• Requirements:
[1] In the court judgment excerpt, what service did Bamburi contract Richfield to provide?
[2] Reproduce the passage of the court judgment excerpt starting at "12. The Defendant" and ending at "loss of Kshs.25,474,103.00.".

• Source passage:
"""
10. Regarding expatriate staff, Bamburi alleges that Richfield intended to use or abuse the contract for purposes of carrying on illegal activities of importing or smuggling expatriates into Kenya from India and obtaining works permits for them under the pretense that they were coming into the country to perform specialized skills under the contract.
11. In the statement of defence filed on 14th April 2010, Bamburi contends that Richfield’s claim consists or comprises of further fraudulent claims for service which the Plaintiff knows or ought to know were not rendered or if rendered were exaggerated. Paragraph 12 is a long and detailed catalogue of the claims.
12. The Defendant sets up a counterclaim. First, it asserts that Richfield delayed the completion of the contract by thirteen days and it therefore suffered a loss of Kshs.9,176,550.00 tonnes of clinker production which worked out to a loss of Kshs.25,474,103.00.
13. Bamburi also seeks Kshs.11,261,764.80 being the cost of container storage of containers in its yard for the period September 1998 to 12th January 2007.
14. Richfield resists the claim by Bamburi. Regarding the storage charges, it states that the containers were stored in a designated yard set aside by Bamburi for all its contractors, with full authority and consent of Bamburi and no charges are payable on that account. Further, that the claims of demurrage charges are not only excessive and exaggerated but also time-barred.
15. To be deduced from the rival pleadings is that issues for determination are:-
i. What is the scope of each of the three contracts?
ii. Was contract 3 a variation of contract 1?
iii. If not, was there, nevertheless, a variation of any of the three contracts?
iv. Is the answer to (iii) is in the affirmative, was the variation unilateral or mutual?
v. If the answer to (iv) is that the variation was unilateral, what loss, if any, did the Plaintiff suffer?
vi. Did the Plaintiff carry out extra and un-contracted works requested by the Defendant and if so what is the value?
vii. Has the Plaintiff proved the special damages claimed?
viii. Did the Plaintiff breach the contract or contracts by delaying completion?
ix. If so, what loss did the Defendant suffer?
x. Is the Defendant entitled to claim storage charges from the Plaintiff?
xi. Has the Defendant proved the special damages claimed?
16. Jitendra Brahmbhatt (PW1), Fred Waswa (PW2) and Abdul Sangrar (PW3) testified on behalf of the Plaintiff. The Defence called a single witness, Rassam Timimi (DW1).
17. The burning process, which is a crucial stage in the production of clinker requires extreme temperature (between 1200? – 1500?c). The supposed torments that we imagine hell brings! The extreme temperatures liquefies the material and the heating and transport of that material is done in a kiln. The kiln is installed above the ground and rotates when in operation. The kiln is made of special steel of a varying thickness of 25mm to 100mm. A photo (P. Exhibit Page 281) shows three (3) people standing on a kiln shell. That is a graphic demonstration of the size of a kiln shell. It is a huge pipe. The Court was told that it is also a very heavy pipe and must be propped up in its elevated position by heavy equipment.
18. The equipment suffers aggressive wear and tear and by the extreme nature of its operation, it suffers corrosion. There was damage to sections of a kiln shell belonging to Bamburi and this required repairs. The repairs would entail cutting out the corroded sections of the kiln shell and replacing them with new kiln sections imported by Bamburi. This was the service that Bamburi contracted Richfield to provide.
"""
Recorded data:
"""
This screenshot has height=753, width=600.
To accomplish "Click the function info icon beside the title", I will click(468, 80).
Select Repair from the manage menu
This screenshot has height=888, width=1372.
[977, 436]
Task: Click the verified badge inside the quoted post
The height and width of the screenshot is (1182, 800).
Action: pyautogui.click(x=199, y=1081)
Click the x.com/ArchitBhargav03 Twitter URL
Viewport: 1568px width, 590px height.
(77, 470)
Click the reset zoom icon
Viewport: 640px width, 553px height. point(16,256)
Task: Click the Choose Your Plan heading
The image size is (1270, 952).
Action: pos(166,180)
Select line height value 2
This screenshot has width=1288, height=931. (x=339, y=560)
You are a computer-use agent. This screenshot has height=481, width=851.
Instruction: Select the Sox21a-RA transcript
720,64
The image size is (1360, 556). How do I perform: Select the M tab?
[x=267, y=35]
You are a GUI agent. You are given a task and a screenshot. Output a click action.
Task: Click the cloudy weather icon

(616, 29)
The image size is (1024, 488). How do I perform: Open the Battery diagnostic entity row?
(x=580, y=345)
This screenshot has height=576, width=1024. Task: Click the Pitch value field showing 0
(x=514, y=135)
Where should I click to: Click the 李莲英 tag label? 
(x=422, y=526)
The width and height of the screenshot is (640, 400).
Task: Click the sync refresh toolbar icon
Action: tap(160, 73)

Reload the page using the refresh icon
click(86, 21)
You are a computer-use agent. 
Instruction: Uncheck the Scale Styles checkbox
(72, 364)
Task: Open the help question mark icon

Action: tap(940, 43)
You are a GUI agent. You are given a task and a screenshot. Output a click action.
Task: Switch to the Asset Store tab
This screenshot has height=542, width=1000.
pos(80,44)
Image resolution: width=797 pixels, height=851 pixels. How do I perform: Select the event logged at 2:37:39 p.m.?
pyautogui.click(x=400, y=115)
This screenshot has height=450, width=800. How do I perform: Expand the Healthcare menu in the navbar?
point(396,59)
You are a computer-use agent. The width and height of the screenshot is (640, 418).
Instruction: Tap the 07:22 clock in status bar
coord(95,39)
"""
• Final answers:
[1] Repairing its kiln shell by cutting out the corroded sections and replacing them with new kiln sections imported by Bamburi.

[2]
12. The Defendant sets up a counterclaim. First, it asserts that Richfield delayed the completion of the contract by thirteen days and it therefore suffered a loss of Kshs.9,176,550.00 tonnes of clinker production which worked out to a loss of Kshs.25,474,103.00.